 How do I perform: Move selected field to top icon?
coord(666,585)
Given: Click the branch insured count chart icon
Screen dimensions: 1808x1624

:::::

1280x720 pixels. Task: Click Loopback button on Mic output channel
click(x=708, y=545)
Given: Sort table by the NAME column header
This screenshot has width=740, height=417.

:::::

### YOUR TASK
Everything from the line with "How do I perform: Move" through the line with "Screen dimensions: 1808x1624" should be written out exactly as it appears above, end lines included, and nothing outside that range.

### ANSWER SECTION
 How do I perform: Move selected field to top icon?
coord(666,585)
Given: Click the branch insured count chart icon
Screen dimensions: 1808x1624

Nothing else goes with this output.